## RECORD SET

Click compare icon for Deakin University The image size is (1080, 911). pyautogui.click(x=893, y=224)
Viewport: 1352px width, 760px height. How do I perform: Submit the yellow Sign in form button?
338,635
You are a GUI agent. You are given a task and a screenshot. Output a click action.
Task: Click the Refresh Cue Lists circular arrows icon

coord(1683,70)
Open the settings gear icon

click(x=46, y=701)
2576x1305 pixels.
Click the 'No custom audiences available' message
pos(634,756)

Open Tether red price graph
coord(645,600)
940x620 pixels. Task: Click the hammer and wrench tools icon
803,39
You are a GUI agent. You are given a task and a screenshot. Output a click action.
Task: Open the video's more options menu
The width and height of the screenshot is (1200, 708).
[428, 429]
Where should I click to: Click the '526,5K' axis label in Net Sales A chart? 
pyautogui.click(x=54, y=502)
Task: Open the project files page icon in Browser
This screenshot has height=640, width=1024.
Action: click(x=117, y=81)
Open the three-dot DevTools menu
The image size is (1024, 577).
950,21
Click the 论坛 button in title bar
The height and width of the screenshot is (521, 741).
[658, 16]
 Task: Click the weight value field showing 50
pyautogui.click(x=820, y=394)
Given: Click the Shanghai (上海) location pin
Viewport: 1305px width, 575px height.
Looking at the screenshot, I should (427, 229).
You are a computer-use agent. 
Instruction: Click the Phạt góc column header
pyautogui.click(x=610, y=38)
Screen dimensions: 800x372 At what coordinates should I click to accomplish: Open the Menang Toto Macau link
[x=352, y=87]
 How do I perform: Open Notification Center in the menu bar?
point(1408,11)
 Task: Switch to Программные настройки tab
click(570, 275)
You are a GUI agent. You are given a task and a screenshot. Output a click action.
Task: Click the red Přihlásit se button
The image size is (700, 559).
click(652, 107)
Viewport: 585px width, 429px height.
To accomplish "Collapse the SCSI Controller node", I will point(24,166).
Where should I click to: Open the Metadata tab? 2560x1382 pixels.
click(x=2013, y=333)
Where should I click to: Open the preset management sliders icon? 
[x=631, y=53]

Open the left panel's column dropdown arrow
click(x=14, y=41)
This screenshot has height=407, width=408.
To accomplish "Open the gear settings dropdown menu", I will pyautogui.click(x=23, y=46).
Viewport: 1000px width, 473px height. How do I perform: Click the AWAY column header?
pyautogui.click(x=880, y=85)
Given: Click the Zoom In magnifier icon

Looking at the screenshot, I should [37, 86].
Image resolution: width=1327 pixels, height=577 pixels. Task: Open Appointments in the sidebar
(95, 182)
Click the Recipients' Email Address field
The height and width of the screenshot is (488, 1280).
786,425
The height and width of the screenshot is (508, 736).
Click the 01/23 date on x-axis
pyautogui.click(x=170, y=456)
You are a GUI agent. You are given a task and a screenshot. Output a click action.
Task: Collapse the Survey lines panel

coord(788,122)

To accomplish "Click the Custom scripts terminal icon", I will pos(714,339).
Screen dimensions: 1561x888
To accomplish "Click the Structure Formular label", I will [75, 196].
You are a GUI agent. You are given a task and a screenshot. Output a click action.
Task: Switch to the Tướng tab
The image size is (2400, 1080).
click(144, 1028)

## AIM
Filter the listing above and copy every line that contains the string "pyautogui", treating uppercase and lowercase as different.

## SOLUTION TO THE EXERCISE
Click compare icon for Deakin University The image size is (1080, 911). pyautogui.click(x=893, y=224)
pyautogui.click(x=54, y=502)
pyautogui.click(x=820, y=394)
pyautogui.click(x=610, y=38)
To accomplish "Open the gear settings dropdown menu", I will pyautogui.click(x=23, y=46).
pyautogui.click(x=880, y=85)
pyautogui.click(x=170, y=456)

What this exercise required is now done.